Berita Bekasi Nomor Satu

FPK Desak Stop Kriminalisasi Pengembang PIC

DEMO PN: Sejumlah pedagang, mahasiswa dan warga yang tergabung dalam Forum Peduli Keadilan, menggelar aksi di Kantor Pengadilan Negeri (PN) Cikarang, Desa Sukamahi, Cikarang Pusat, Kabupaten Bekasi, Senin (26/6). ARIESANT/RADAR BEKASI

RADARBEKASI.ID, BEKASI – Konflik di internal pengembang yang berdampak terhadap proses pembangunan atau revitalisasi Pasar Induk Cibitung (PIC), berujung pada upaya kriminalisasi.

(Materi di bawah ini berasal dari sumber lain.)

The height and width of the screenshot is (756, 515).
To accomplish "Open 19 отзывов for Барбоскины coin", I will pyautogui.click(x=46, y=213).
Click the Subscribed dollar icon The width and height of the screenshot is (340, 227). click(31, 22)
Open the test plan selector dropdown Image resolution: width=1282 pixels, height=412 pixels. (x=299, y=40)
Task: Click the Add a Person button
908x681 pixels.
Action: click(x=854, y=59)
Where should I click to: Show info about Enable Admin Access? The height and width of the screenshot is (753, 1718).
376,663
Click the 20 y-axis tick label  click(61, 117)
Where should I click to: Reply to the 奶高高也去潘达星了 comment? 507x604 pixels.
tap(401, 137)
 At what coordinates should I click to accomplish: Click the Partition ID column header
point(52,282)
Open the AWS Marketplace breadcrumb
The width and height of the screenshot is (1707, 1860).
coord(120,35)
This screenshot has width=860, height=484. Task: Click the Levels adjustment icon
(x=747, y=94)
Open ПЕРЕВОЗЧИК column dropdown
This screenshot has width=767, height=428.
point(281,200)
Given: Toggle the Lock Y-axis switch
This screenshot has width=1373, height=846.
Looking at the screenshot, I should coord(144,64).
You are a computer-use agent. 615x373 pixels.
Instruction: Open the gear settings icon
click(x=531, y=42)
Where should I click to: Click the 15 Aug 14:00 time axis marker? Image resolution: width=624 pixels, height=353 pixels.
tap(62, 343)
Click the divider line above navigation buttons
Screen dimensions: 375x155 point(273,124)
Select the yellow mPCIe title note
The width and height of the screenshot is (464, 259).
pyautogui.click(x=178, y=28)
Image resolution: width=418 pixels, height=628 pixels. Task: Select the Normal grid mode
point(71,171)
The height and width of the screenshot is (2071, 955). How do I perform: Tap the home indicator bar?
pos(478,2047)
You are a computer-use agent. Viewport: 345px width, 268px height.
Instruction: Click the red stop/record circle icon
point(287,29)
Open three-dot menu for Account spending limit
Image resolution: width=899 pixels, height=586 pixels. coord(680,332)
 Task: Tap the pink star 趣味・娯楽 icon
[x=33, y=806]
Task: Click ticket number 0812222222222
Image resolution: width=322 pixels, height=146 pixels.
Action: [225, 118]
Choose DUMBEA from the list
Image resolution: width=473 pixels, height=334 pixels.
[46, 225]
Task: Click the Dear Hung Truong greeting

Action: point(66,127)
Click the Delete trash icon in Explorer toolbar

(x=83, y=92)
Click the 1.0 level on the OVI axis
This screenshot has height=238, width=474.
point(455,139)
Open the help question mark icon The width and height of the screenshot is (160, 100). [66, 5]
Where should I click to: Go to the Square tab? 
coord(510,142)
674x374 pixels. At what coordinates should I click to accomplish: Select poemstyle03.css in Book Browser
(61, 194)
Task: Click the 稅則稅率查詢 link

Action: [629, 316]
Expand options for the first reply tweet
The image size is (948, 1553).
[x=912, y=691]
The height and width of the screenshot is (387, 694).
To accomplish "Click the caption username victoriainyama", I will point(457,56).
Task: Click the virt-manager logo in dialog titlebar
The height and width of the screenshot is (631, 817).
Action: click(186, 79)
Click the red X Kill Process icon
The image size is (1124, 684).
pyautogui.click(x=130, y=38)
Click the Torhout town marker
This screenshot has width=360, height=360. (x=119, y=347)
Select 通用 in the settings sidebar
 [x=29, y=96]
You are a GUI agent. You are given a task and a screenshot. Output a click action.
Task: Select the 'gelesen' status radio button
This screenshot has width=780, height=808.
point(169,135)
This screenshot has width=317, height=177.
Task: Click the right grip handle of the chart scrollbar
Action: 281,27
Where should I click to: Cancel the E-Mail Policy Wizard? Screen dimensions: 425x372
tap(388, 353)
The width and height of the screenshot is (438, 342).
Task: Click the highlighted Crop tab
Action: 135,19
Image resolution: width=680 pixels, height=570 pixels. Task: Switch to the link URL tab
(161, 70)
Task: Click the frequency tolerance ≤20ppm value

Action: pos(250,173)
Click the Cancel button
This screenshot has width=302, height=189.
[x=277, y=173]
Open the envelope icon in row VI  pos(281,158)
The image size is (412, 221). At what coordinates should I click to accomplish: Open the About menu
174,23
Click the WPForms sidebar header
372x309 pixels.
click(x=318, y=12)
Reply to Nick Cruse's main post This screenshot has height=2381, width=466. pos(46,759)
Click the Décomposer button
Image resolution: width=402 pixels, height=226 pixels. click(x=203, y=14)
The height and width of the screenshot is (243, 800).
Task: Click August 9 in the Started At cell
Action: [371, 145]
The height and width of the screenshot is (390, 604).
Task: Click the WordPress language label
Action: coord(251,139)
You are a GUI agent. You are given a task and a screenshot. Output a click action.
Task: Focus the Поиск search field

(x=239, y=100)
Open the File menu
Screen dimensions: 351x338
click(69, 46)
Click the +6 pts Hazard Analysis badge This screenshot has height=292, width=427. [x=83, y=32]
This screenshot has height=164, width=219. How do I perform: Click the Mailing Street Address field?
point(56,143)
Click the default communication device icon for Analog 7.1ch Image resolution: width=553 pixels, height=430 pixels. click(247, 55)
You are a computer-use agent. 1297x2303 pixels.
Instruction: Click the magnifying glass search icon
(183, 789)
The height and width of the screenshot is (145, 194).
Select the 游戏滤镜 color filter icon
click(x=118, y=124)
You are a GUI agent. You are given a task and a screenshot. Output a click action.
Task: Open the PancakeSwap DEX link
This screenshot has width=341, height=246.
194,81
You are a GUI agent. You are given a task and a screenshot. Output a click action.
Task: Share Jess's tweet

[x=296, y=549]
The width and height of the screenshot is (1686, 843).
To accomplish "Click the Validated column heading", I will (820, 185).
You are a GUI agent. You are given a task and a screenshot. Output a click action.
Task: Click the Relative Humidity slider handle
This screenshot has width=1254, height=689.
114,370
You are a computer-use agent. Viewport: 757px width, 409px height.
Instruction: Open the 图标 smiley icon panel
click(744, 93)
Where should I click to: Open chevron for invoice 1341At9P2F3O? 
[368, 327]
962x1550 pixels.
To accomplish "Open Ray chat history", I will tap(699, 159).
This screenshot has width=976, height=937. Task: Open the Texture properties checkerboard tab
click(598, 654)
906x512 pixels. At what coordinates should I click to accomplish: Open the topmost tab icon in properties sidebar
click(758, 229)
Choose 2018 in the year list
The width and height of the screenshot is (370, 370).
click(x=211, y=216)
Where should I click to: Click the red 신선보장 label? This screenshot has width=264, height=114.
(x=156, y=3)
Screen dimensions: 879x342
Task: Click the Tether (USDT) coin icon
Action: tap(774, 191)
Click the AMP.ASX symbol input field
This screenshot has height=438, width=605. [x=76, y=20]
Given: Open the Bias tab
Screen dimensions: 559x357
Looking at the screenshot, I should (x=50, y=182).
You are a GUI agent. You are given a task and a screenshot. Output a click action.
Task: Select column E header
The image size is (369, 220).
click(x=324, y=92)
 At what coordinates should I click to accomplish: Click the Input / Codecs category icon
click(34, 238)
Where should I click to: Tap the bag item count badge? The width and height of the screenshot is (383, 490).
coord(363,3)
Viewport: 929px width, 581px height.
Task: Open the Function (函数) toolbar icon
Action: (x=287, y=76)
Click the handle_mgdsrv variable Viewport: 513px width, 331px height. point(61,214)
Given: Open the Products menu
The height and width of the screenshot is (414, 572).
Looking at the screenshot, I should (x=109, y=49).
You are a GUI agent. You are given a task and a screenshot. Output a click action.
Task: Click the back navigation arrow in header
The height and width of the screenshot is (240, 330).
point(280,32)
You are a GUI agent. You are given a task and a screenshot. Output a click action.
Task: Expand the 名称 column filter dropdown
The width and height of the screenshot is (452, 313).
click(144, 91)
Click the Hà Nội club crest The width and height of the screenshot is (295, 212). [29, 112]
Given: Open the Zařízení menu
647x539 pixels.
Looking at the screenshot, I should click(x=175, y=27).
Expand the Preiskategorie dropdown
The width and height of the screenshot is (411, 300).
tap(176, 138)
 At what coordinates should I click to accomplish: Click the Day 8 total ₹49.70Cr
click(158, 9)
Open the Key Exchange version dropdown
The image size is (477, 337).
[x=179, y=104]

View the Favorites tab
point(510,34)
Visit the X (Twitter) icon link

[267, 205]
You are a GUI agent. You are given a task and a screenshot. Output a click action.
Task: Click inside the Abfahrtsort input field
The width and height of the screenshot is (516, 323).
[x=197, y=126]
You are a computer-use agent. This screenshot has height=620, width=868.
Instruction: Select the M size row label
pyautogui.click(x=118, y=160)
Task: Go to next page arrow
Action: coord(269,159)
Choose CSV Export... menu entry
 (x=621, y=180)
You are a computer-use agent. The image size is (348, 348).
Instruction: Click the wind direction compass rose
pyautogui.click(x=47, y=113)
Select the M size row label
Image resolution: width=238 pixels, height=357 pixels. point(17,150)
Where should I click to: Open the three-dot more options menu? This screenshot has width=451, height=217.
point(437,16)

Sementara sejumlah pedagang, warga, dan mahasiswa yang tergabung dalam Forum Peduli Keadilan (FPK), berunjuk rasa di depan Pengadilan Negeri (PN) Cikarang, mendesak proses hukum dihentikan, agar pembangunan PIC dapat kembali dilanjutkan.

Seluruh pihak diminta fokus pada penyelesaian pembangunan pasar terbesar di Kabupaten Bekasi itu. Pasalnya, hingga kini kondisi pasar kian semrawut, akibat terbelit persoalan internal pengembang.

“Sebenarnya pembangunan pasar sudah harus selesai, tapi dengan adanya konflik di internal perusahaan, jadi menghambat. Sekarang, masyarakat dan pedagang yang jadi kena imbasnya. Perekonomian juga terhambat kalau seperti ini. Jadi fokus aja ke kepentingan umum yang lebih luas,” kata perwakilan pengunjuk rasa dari Forum Peduli Keadilan Bekasi, Sirojudin (25), Senin (26/6).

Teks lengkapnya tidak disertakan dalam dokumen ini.